CODEWITHSUNDEEP
arraysalgorithmsortingdata-structuresquickselect
Sihal Fernando
Sihal Fernando

Reputation: 29

What's the most efficient way to find the k-th smallest element in an unsorted array?

I've read about the Quickselect algorithm, which has an average-case time complexity of O(n), but I'm not entirely sure how to implement it or if there are better alternatives.

Here's the problem in detail:

I'm given an unsorted array of integers: [12, 3, 5, 7, 19] I need to find the 3rd smallest element, which in this case is 7. Could someone explain how to implement Quickselect, or suggest another approach that might be more efficient for large arrays? Are there any edge cases or pitfalls I should be aware of?

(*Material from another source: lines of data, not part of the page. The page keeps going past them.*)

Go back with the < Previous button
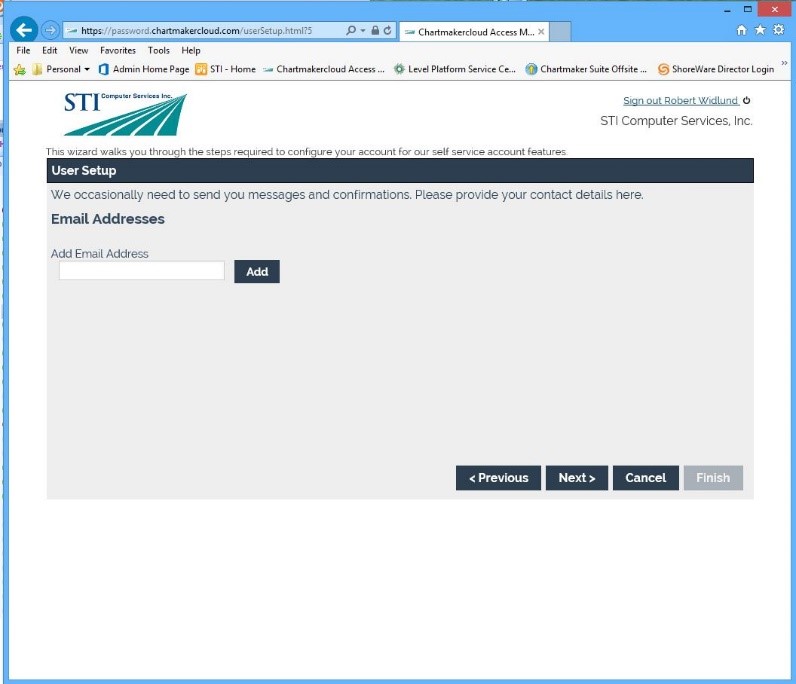This screenshot has width=796, height=684. [x=498, y=478]
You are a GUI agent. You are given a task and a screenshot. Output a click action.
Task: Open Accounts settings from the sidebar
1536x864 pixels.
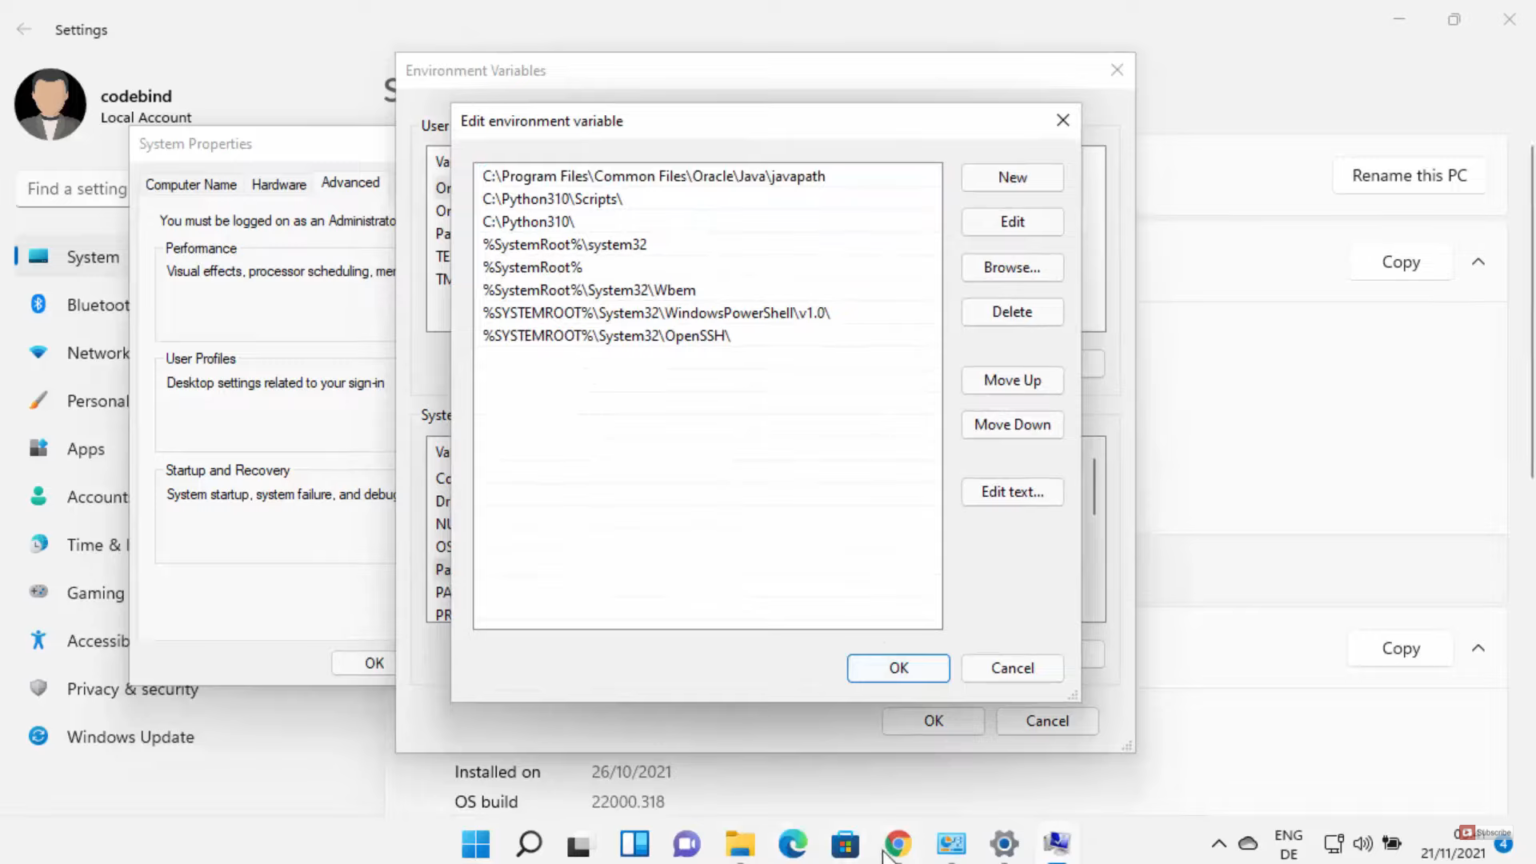(97, 496)
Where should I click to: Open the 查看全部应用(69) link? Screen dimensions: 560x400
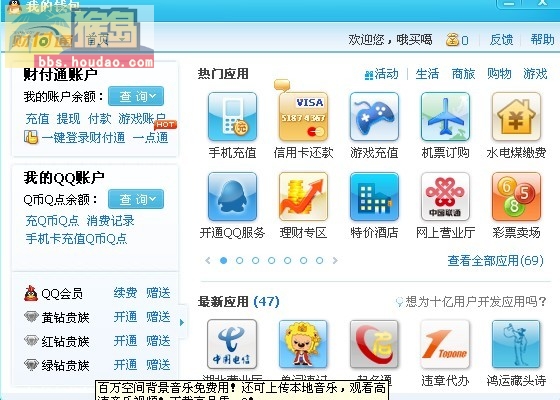pyautogui.click(x=495, y=261)
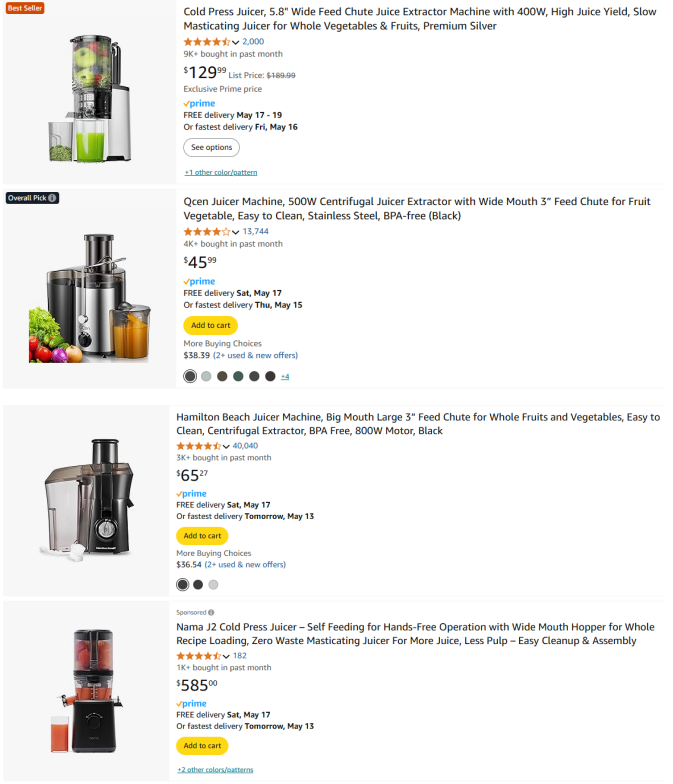Select the light green Qcen color swatch
This screenshot has width=673, height=784.
click(x=206, y=376)
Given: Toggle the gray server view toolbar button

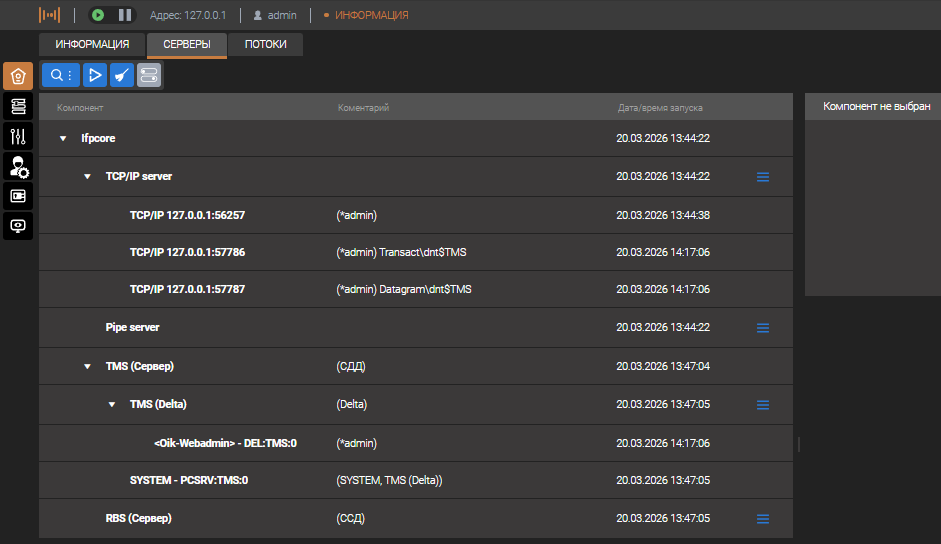Looking at the screenshot, I should [148, 75].
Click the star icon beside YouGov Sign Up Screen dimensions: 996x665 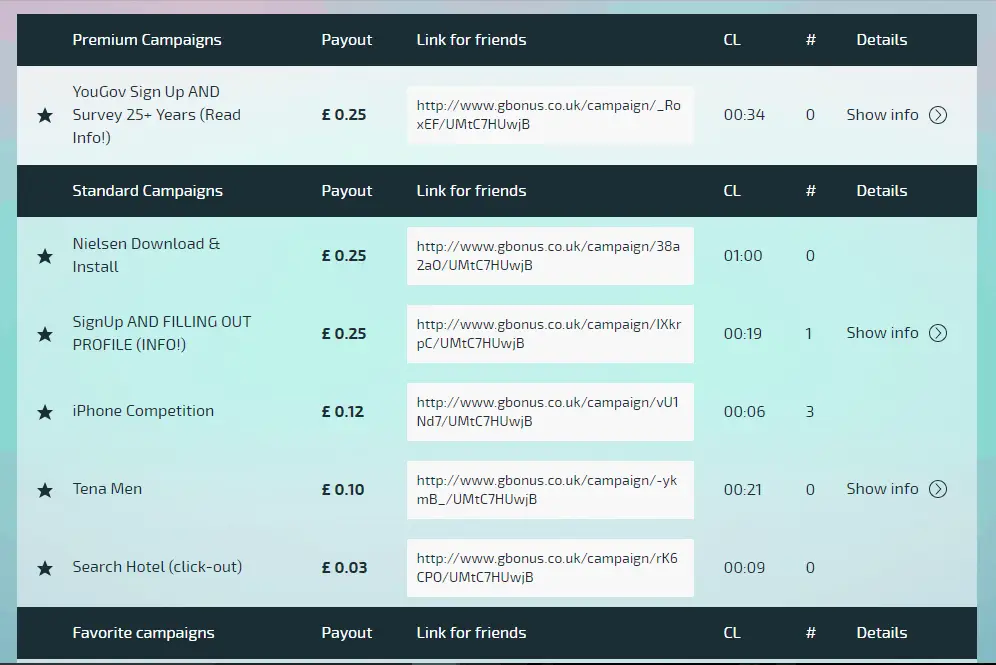pyautogui.click(x=44, y=115)
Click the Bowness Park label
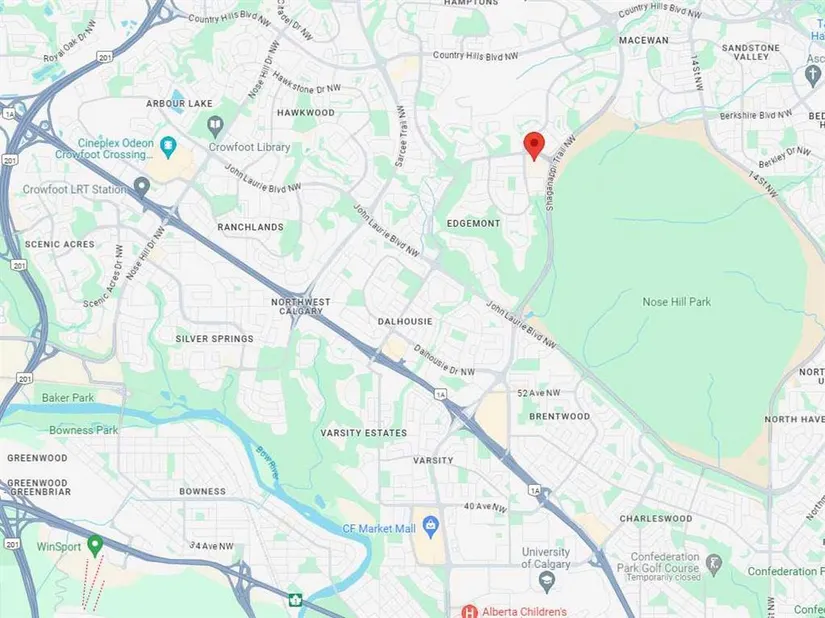The image size is (825, 618). click(x=84, y=430)
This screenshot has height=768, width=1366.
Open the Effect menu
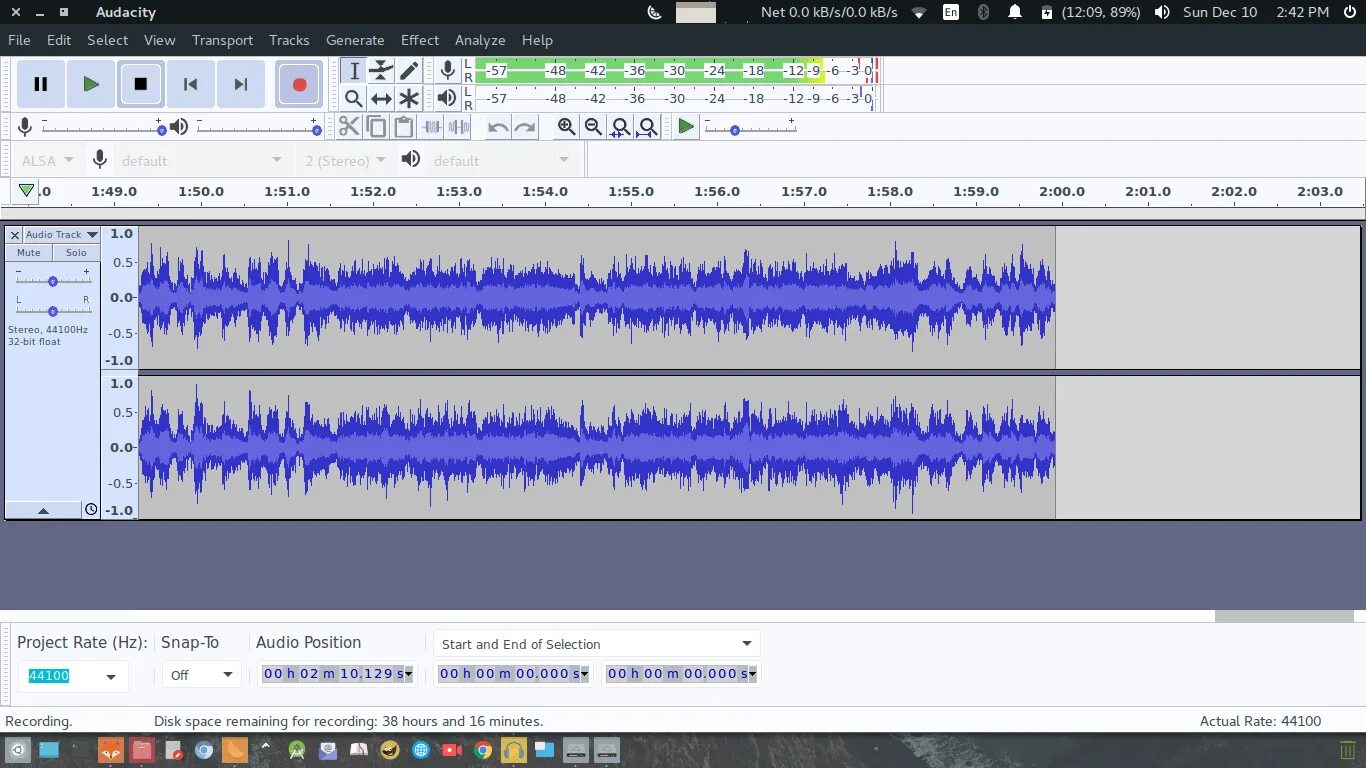420,40
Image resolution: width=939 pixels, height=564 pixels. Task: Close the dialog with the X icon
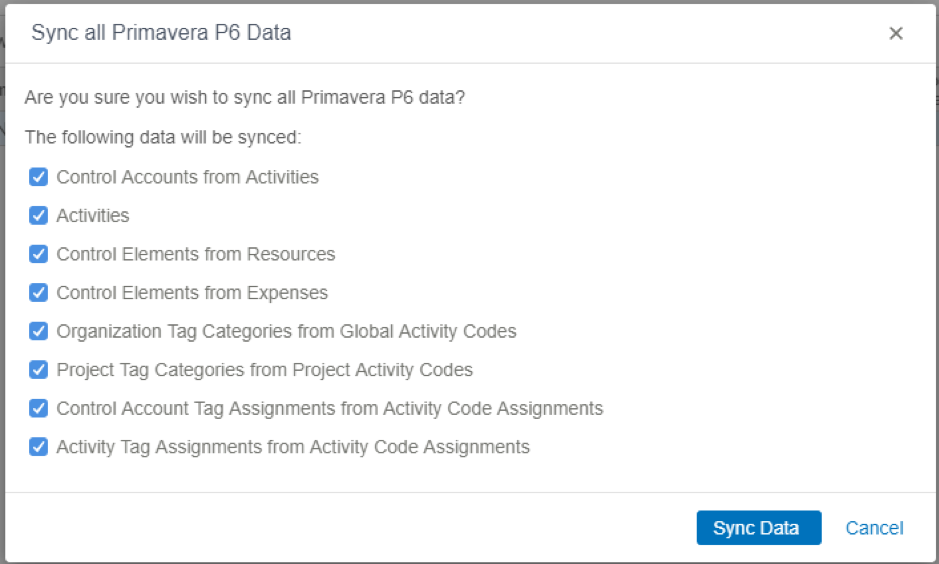tap(896, 33)
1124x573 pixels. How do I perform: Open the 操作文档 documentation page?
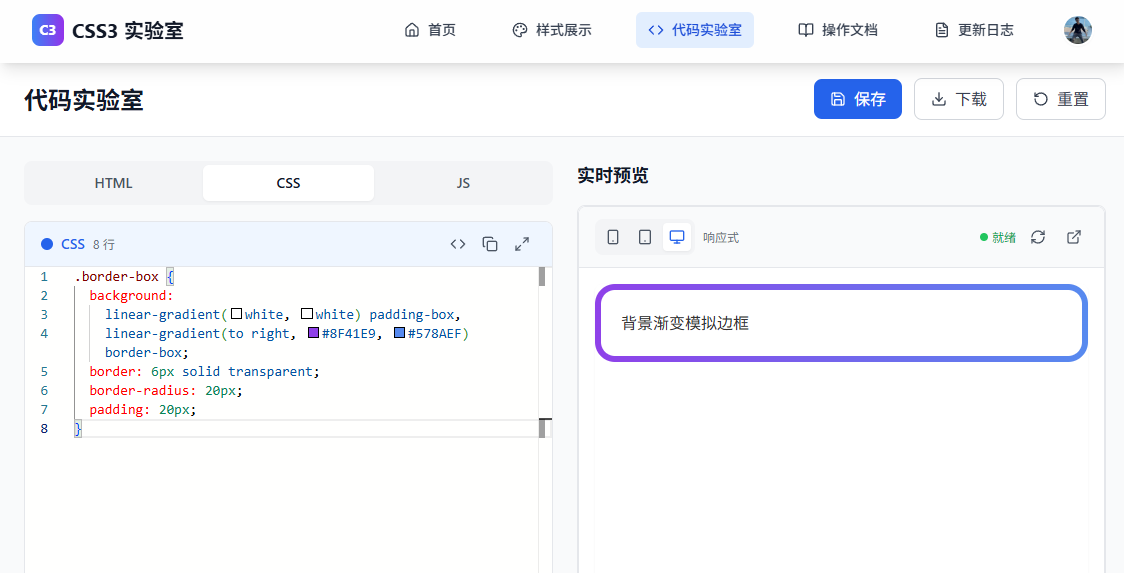pos(838,30)
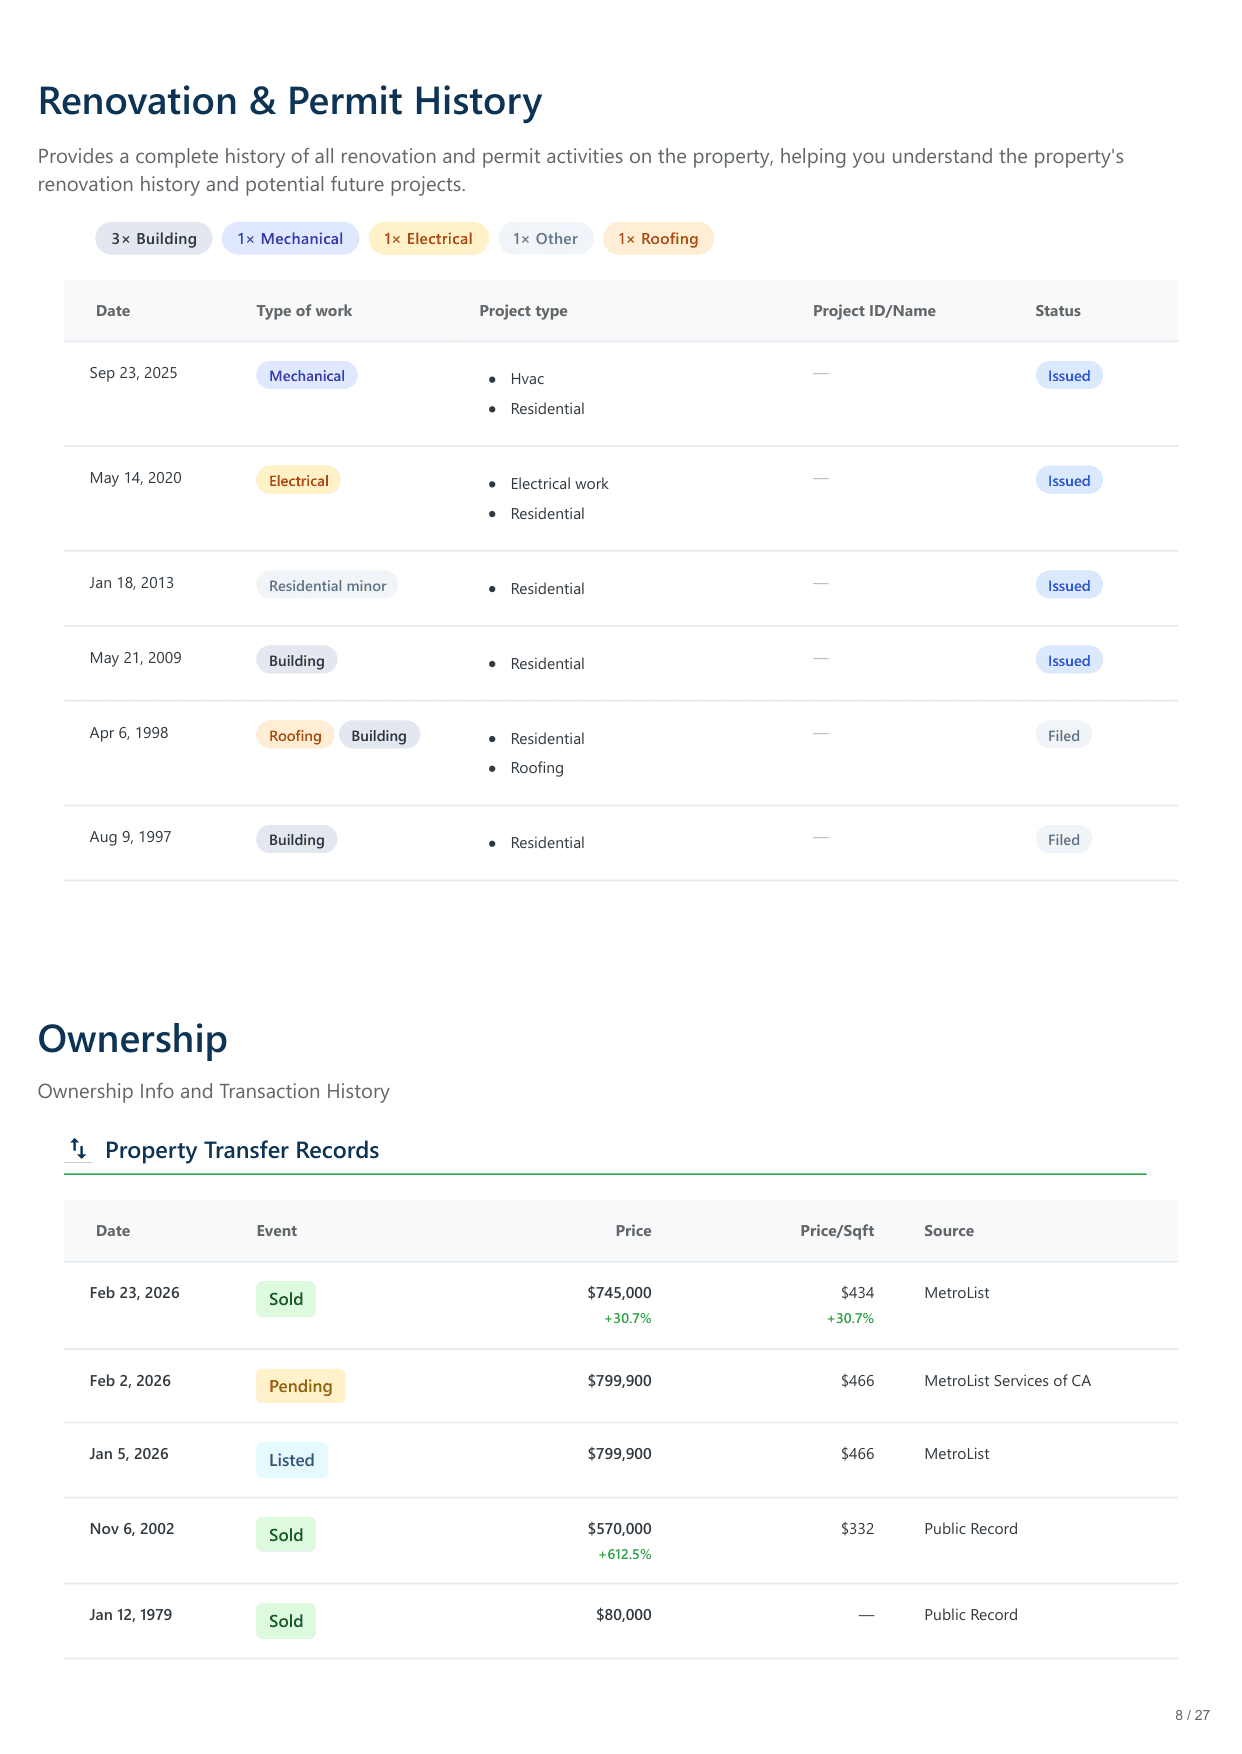1242x1754 pixels.
Task: Click the 1× Roofing filter chip
Action: [657, 238]
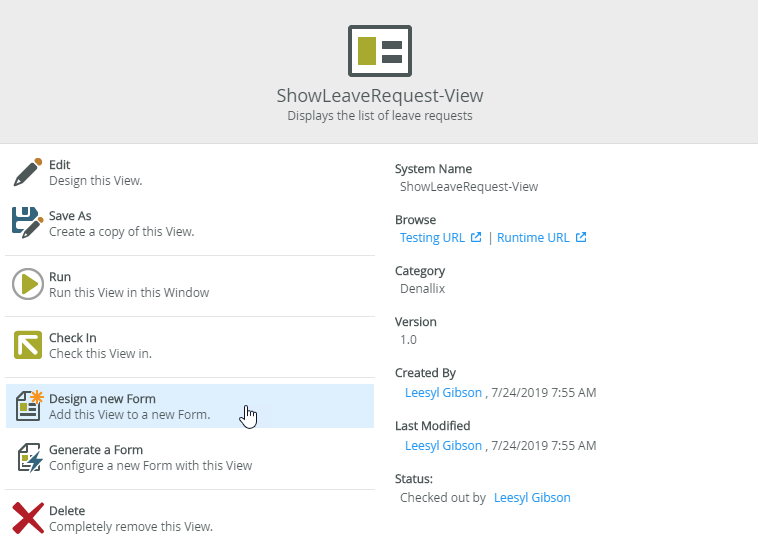Click the large View icon in header
The image size is (758, 548).
tap(379, 51)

Thanks in advance for your help!

I'm trying to find the k-th smallest element in an unsorted array, and I'm looking for the most efficient algorithm to do so. I know I could sort the array and then pick the k-th element, but that would take O(n log n) time, which seems inefficient for large datasets.

Upvotes: 2

Views: 67

Answers (1)

123
123

Reputation: 186

Here is an implementation of kth smallest element in an unsorted array (nums) using QuickSelect approach:

  • partition rearranges elements in the array such that elements smaller than the "pivot" (last element) are placed to its left, and larger ones to the right. It returns the index of the pivot after partitioning.

  • kth_smallest recursively uses partition to narrow down the search. Here we determine whether to search in the left or right subarray based on the pivot’s position relative to the k.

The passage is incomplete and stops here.